Администраторская вежливость боролось в ней с нарастающим дурным предчувствием. Я ее понимала – от девушек моей наружности ничего хорошего ожидать не приходится.
Забросив на мраморную стойку рюкзак, я достала паспорт в потрепанной обложке и кошелек.
– Я вас понимаю, и мне не обидно. Вот мои документы. Деньги у меня тоже есть. Вот, убедитесь.
Она немного расслабилась.
– Простите. Так вы хотели стрижку?
– Стрижку. Может быть, – затаив дыхание, я выпалила, – покрасить волосы. В общем, я хочу стать другой.
Ее улыбка была одновременно испуганной и покровительственной.
– Что ж, я могу предложить вам прийти завтра в восемнадцать ноль-ноль. Алик – замечательный мастер, топ-стилист.
– Боюсь, я до завтра передумаю, – честно призналась я, – а прямо сейчас никак нельзя?
Нахмурившись, она уставилась в тетрадку.
– Боюсь, что… Хотя, вот у Гоши есть окно, клиентка отказалась. Но Гоша – самый дорогой вариант, – она с сомнением посмотрела на мою секонд-хендовскую ветровку.
Нервно сглотнув, я решила, что отступать поздно. Деньги у меня еще оставались. Видимо, с мечтой о поездке к морю на мотоцикле Harley придется распрощаться бесповоротно.
Ну и что!
Ну и ерунда.
Детские мечты – они на то и существуют, чтобы никогда не сбываться. Сентиментально уставившись вдаль, о них рассказывают в набирающих теплый градус компаниях. А вы знаете, ведь в детстве я мечтала… (стать пожарным, выйти замуж за Майкла Джексона, танцевать на сцене Большого, съесть сразу сто пломбиров в вафельном стаканчике).
– Я согласна, – немного охрипшим голосом подтвердила я.
– Тогда проходите в зал. Чай, кофе, какао, апельсиновый сок, шампанское? – заученно улыбнулась блондинка.
По мраморному полу цвета кофе латте за мною тянулась цепочка душераздирающе грязных следов.

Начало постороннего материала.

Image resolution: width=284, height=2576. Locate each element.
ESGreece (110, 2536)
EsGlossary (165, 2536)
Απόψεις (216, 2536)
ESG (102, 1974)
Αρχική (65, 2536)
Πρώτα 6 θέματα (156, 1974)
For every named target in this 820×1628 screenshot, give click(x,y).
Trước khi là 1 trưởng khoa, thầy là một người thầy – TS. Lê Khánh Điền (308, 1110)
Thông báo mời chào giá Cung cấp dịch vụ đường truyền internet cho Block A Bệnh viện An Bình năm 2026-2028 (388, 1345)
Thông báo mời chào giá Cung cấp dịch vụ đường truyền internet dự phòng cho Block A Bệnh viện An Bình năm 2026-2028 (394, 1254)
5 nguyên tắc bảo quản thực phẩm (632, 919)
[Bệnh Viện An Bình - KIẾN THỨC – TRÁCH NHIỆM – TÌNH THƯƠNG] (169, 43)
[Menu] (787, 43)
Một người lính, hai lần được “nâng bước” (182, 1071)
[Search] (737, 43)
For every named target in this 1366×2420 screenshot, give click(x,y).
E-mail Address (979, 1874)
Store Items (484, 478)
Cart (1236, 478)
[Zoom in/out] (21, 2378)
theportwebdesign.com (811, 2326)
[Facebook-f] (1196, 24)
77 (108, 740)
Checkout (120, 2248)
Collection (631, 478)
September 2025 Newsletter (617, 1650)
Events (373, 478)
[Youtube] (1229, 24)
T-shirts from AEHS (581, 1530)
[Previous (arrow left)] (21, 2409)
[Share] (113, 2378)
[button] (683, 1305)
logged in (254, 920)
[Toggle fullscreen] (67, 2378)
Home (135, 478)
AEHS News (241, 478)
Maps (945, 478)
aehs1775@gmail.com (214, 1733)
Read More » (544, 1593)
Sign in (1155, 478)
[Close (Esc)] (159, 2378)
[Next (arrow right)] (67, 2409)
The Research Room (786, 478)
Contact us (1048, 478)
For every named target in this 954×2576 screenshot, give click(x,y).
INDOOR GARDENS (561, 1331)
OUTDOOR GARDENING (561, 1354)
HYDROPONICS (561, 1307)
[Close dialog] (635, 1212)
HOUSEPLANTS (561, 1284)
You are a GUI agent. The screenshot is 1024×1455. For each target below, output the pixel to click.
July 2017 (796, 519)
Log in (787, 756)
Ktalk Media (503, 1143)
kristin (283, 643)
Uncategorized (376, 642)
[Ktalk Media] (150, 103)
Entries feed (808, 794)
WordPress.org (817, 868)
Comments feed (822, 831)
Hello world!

Нет, я не стала ни веселой, как щенок лабрадора, гламурной блондой, ни роковой цыганкой с басовитым смехом и взглядом, художественно обрамленным зелеными тенями Chanel. Разрекламированный Гоша, азартно жестикулируя, пытался склонить меня к какому-то разноцветному мелированию всех оттенков карамели и меда. Но я не хотела походить на виджея Муз-ТВ или девушку из рекламной кампании очищающего тоника. В образе ухоженной милой кисоньки я бы не продержалась и двух часов.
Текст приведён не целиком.